Hey there, Was just wondering if anybody could help me out. I have a Viper 5901 alarm on my truck. This morning I disconnected the battery and now the truck won't start. I have a feeling its related to the auto start from the alarm but now Im stuck. Please help


----------



## Cobraguy (Feb 9, 2010)

*Re: Viper 5901 - Control Center*

This won't help you, but that's why I don't cut the start wire and put the control box in series. I don't want the alarm to be able to do just what is happening with you. True, you lose some security, and you lose the anti-grind, but I feel it's a worthwhile trade off.
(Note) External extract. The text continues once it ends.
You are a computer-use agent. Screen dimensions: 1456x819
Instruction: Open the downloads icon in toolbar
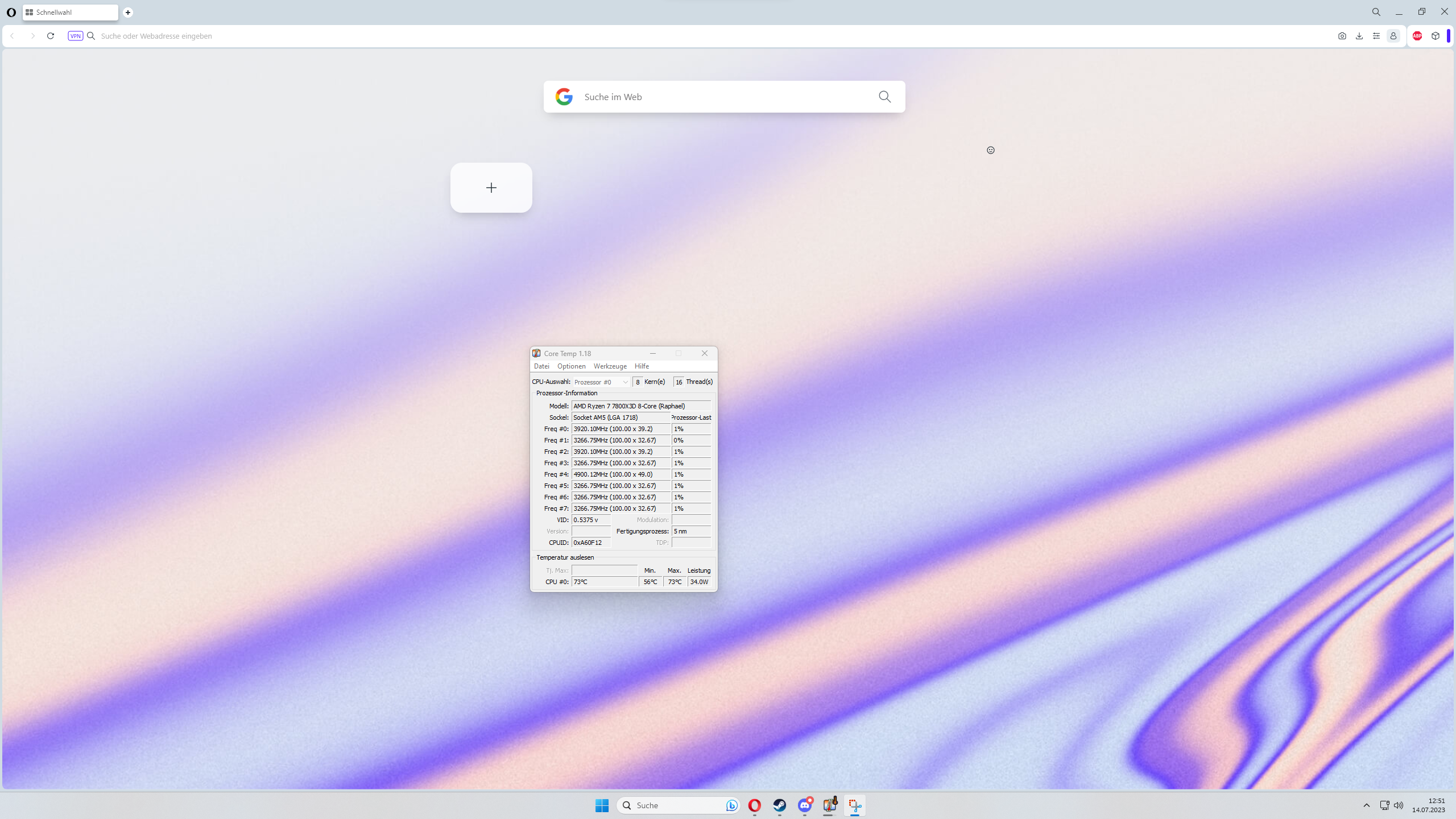1359,36

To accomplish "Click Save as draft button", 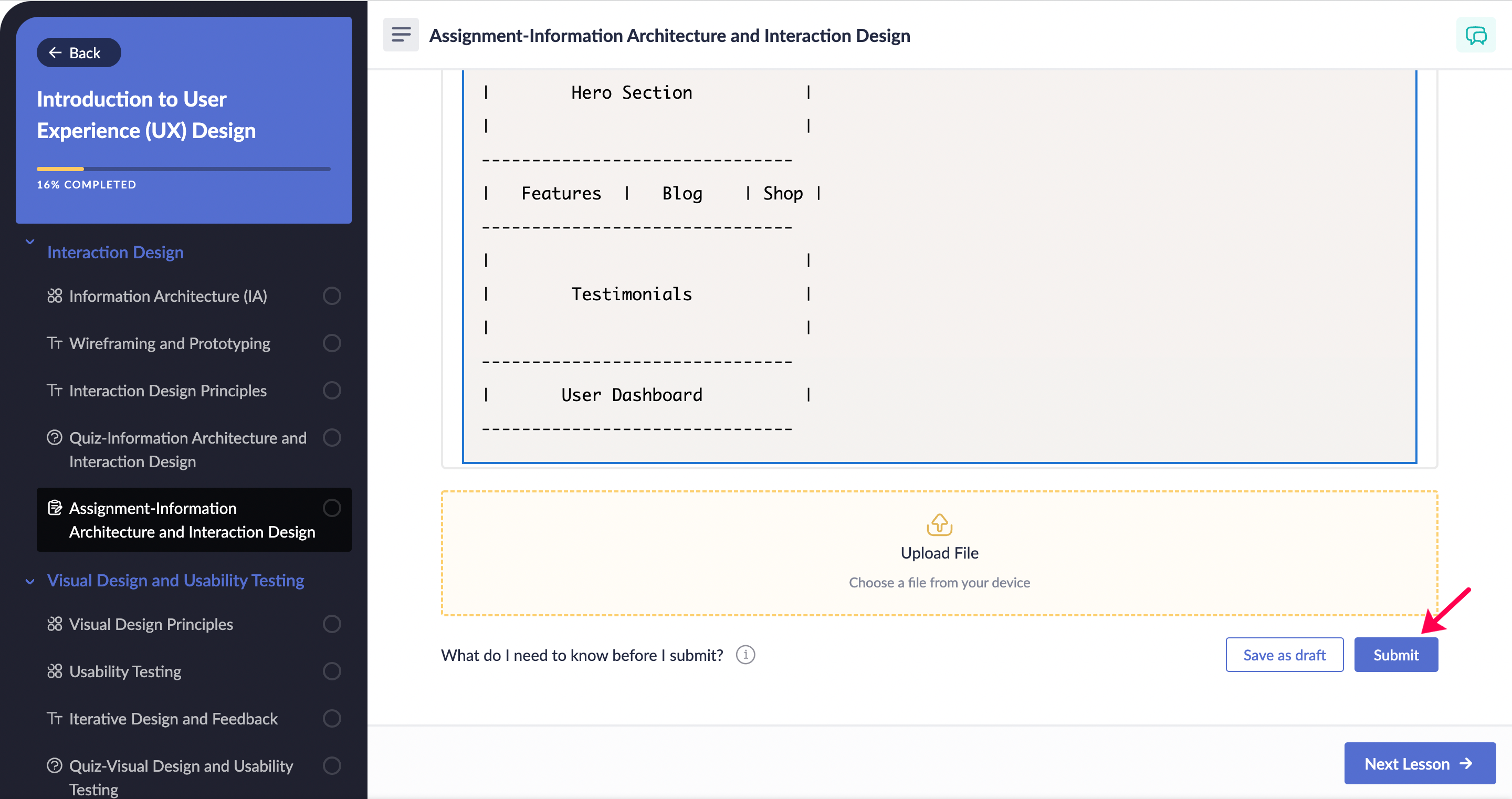I will point(1284,655).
I wish I had an answer for you.


----------



## jaggerwild (May 21, 2007)

Markscort said:


> Hey there, Was just wondering if anybody could help me out. I have a Viper 5901 alarm on my truck. This morning I disconnected the battery and now the truck won't start. I have a feeling its related to the auto start from the alarm but now Im stuck. Please help


 You may need to reprogram the remotes again after power loss. If the alarm is armed it will not start(if it has starter kill) unless you shut off the alarm. But your not telling me the alarm is going off so I'd assume it's not the alarm. With out a car in front of me I can't do very much and you give me no information. Like why you disconnected power, or what year and make the truck/car is, mileage, how long ago the unit was installed,etc......


----------